EU Bank Stress Tests Challenged For Being Too Easy

A small portion of banks recently failed EU stress tests involving three different economic scenarios. Some experts have criticized the tests for failing to include a sovereign default …

A small portion of banks recently failed EU stress tests involving three different economic scenarios. Some experts have criticized the tests for failing to include a sovereign default situation, which they believe would have resulted in many more banks being identified as “at risk” or “failing”. See the following article from Money Morning for more on this.

The European Union (EU) bank stress tests failed to account for a sovereign default, meaning results show a healthier banking sector than actually exists.

The tests results were released Friday with seven banks failing, but analysts say many more institutions could have failed if the tests simulated a sovereign default. Testing regulators from the Committee of European Banking Supervisors (CEBS) decided against testing securities held in lenders’ banking books, where sovereign debt is held and only written down in the case of default.

“The long awaited stress tests do not seem to have been that stressful after all,” said Gary Jenkins, an analyst at Evolution Securities Ltd. “The most controversial area surrounds the treatment of the banks’ sovereign debt holdings.”

Banks hold about 90% of Greek government bonds in their banking book and 10% in their trading book, according to a survey by Morgan Stanley (NYSE: MS) analysts. They only write down the bonds in banking books when there is serious doubt that a state will be able to repay its debt or make interest payments, which European leaders deemed “unthinkable.”

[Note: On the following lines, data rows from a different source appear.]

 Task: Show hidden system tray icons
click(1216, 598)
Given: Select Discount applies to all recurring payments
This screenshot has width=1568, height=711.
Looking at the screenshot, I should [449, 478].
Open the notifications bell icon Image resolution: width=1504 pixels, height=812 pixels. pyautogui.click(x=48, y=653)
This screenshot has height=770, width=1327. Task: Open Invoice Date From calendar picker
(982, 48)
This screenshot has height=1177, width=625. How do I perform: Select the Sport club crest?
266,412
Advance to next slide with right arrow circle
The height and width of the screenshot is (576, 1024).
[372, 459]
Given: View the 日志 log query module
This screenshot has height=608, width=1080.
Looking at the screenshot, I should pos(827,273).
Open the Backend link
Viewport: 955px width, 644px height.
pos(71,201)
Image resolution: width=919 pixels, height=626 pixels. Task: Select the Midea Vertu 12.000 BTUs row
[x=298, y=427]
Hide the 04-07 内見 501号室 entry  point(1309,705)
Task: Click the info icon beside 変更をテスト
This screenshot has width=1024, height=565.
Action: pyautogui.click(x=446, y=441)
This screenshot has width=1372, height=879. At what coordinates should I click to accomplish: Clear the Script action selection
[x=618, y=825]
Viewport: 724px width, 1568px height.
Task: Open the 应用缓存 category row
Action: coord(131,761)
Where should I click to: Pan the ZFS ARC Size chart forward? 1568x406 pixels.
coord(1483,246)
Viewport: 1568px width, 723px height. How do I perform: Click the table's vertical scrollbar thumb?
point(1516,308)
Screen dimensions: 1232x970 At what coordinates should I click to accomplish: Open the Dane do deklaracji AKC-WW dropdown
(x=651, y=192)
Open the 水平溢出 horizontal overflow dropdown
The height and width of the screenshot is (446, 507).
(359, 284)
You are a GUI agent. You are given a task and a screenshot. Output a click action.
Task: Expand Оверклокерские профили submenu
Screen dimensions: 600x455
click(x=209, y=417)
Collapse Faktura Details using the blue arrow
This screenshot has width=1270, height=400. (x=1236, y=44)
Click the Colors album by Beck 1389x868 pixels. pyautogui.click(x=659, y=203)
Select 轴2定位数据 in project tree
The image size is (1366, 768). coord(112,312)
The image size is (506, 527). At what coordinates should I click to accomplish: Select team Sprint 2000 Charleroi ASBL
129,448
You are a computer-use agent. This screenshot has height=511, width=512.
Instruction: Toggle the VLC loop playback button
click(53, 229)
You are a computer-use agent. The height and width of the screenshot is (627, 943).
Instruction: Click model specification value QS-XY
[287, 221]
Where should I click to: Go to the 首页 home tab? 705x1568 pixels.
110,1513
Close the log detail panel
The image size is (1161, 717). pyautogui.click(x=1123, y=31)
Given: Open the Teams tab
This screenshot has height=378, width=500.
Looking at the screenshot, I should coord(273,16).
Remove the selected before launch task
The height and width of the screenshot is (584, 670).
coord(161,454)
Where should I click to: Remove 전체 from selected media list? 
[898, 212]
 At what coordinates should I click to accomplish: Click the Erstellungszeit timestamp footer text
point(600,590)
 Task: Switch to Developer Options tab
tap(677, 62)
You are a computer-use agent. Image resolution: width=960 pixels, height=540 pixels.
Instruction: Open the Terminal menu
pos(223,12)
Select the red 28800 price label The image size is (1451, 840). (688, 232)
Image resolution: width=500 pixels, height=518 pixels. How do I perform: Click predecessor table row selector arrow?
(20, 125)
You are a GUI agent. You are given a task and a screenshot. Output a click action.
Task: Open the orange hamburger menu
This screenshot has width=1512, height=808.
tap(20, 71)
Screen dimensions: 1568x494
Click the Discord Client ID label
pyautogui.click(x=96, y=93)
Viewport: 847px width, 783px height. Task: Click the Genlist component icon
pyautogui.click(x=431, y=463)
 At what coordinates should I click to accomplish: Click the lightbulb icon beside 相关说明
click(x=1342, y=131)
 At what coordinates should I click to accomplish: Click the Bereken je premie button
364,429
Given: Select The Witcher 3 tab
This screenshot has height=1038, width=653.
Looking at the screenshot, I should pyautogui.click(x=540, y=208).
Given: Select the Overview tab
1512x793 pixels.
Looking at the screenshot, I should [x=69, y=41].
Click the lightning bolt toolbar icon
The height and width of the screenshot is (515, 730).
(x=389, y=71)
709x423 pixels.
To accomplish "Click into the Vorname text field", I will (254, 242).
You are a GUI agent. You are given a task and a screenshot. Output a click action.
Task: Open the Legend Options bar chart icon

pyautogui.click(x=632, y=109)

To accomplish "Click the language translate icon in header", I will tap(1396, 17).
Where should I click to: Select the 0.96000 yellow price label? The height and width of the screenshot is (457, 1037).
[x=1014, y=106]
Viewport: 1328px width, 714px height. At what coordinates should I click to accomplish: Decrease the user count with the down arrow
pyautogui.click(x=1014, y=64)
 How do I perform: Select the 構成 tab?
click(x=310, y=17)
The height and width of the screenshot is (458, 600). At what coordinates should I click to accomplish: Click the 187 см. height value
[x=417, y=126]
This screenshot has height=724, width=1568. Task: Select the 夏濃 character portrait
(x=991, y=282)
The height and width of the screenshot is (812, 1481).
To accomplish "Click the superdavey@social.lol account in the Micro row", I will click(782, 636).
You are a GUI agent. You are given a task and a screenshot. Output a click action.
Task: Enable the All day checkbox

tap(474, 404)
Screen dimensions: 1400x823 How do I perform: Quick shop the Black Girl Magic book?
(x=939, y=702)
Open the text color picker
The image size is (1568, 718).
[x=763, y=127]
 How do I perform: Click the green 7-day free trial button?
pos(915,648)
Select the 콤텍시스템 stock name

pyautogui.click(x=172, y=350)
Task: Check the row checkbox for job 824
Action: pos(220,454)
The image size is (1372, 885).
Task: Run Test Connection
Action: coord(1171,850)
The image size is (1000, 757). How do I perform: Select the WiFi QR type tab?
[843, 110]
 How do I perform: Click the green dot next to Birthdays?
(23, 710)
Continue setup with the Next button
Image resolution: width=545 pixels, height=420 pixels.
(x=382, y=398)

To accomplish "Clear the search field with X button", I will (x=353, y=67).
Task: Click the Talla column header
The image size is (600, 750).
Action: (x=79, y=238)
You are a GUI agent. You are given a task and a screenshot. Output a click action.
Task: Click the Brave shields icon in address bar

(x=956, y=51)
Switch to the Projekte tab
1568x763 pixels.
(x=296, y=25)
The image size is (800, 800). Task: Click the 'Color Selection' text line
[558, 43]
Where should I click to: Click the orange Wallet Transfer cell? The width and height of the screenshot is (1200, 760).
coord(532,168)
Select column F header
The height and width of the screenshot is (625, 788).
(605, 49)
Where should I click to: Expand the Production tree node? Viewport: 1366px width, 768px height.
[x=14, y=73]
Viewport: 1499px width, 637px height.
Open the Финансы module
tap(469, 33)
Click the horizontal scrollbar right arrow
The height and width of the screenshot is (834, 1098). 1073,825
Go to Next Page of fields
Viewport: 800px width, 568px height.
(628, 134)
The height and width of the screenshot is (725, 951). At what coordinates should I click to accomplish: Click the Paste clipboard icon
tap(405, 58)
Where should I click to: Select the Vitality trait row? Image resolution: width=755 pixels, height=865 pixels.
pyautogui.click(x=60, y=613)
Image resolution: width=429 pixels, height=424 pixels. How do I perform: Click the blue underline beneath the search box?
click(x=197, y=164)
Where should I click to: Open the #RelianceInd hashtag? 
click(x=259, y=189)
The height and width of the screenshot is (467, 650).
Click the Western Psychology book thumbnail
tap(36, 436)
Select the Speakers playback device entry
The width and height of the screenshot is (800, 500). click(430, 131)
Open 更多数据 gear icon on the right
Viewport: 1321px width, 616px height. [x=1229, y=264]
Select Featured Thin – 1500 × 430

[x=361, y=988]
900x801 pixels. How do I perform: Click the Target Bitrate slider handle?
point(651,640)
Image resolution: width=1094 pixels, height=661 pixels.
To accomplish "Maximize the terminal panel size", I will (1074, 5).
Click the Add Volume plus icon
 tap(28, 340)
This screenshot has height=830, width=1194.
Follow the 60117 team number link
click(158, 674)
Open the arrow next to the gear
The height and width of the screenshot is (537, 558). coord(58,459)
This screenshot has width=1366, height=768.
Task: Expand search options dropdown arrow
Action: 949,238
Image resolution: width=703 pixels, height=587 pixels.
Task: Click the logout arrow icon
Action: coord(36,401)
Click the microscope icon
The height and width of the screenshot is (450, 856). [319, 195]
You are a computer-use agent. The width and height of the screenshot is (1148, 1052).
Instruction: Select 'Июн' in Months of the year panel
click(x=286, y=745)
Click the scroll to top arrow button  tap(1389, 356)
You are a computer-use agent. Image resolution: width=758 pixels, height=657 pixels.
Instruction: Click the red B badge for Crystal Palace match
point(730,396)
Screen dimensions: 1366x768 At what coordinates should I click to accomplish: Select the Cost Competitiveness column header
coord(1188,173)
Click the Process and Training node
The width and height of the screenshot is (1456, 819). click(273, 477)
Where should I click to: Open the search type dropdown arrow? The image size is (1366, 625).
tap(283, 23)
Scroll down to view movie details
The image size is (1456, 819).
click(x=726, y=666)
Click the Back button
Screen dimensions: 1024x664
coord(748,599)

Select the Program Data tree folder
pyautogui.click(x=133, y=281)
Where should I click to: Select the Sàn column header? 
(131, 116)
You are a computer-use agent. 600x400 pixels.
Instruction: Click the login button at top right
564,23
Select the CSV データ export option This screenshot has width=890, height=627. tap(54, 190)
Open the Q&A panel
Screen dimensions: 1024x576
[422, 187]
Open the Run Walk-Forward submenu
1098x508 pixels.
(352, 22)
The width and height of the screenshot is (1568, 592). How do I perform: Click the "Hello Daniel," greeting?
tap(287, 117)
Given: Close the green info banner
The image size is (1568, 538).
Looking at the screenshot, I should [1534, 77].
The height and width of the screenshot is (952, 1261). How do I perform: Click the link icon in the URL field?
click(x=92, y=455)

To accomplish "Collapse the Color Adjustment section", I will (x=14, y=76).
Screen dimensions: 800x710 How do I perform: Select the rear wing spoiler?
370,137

“The tests need to be across the board – including the banking book,” Andrea Williams, an asset manager with Royal London Asset Management, told Bloomberg. “It does undermine the whole credibility of the tests.”

The stress tests did test a scenario with a haircut on government debt, and assumed a loss of 23.1% in Greek debt, 14% in Portuguese bonds’ value, 12.3% on Spanish debt, and 4.7% on German bonds. But the value on the banking books was not considered.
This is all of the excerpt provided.